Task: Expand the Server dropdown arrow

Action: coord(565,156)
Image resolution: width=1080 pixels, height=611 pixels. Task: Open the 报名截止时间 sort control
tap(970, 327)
--
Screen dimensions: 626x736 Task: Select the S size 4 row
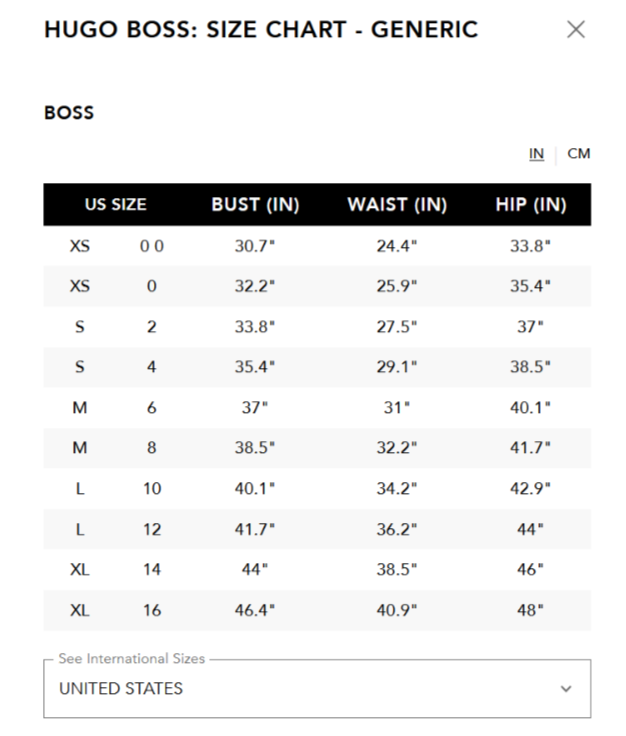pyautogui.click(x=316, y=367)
==
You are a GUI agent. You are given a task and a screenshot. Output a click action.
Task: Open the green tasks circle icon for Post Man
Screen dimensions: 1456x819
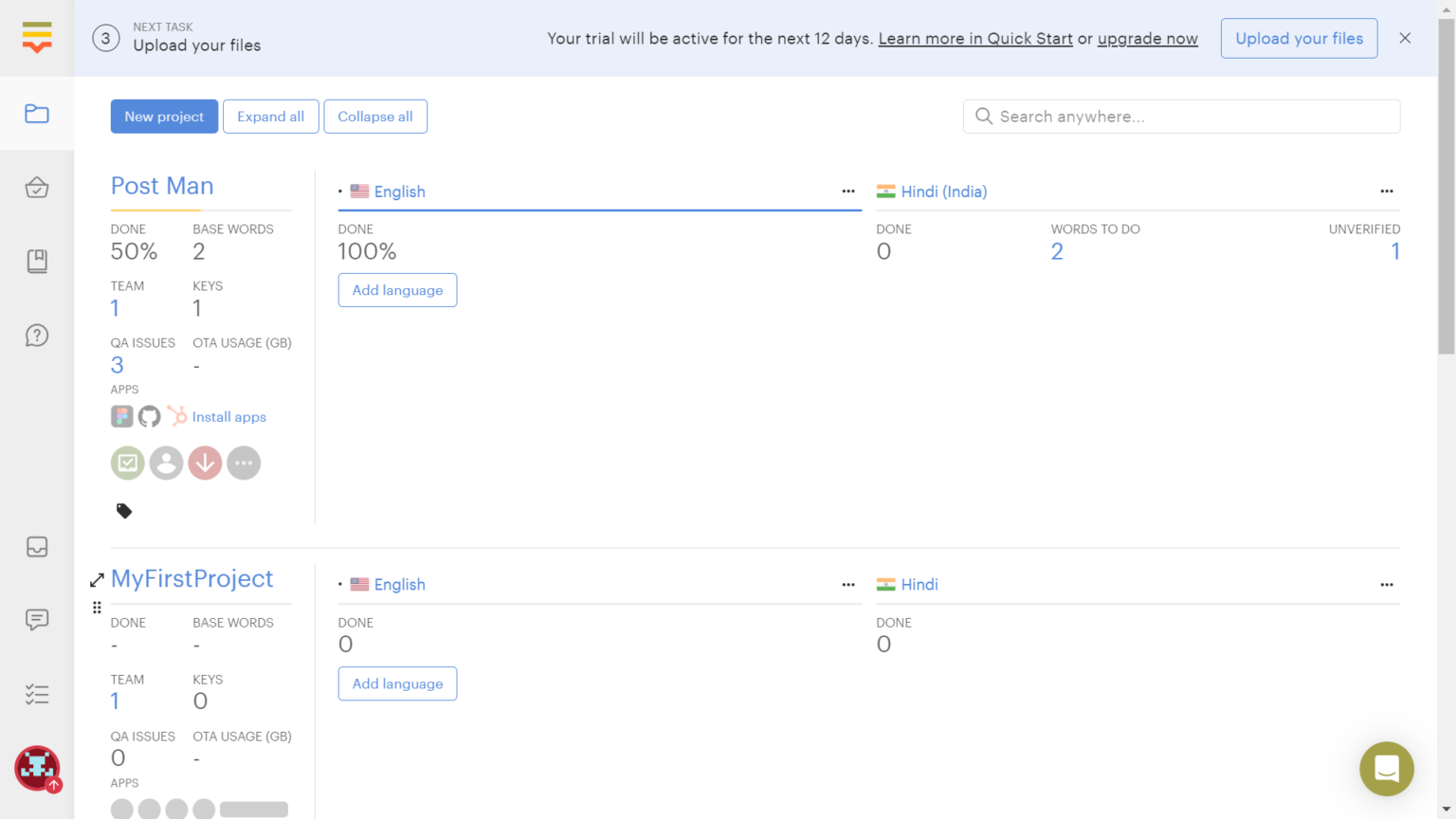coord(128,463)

### BRIEF
Lay out the lines of the records as a numbered list, starting at the line containing "Task: Expand the Server dropdown arrow" and ending at the line containing "tap(970, 327)", and skip any blank lines.

### EXPECTED OUTPUT
1. Task: Expand the Server dropdown arrow
2. Action: coord(565,156)
3. Image resolution: width=1080 pixels, height=611 pixels. Task: Open the 报名截止时间 sort control
4. tap(970, 327)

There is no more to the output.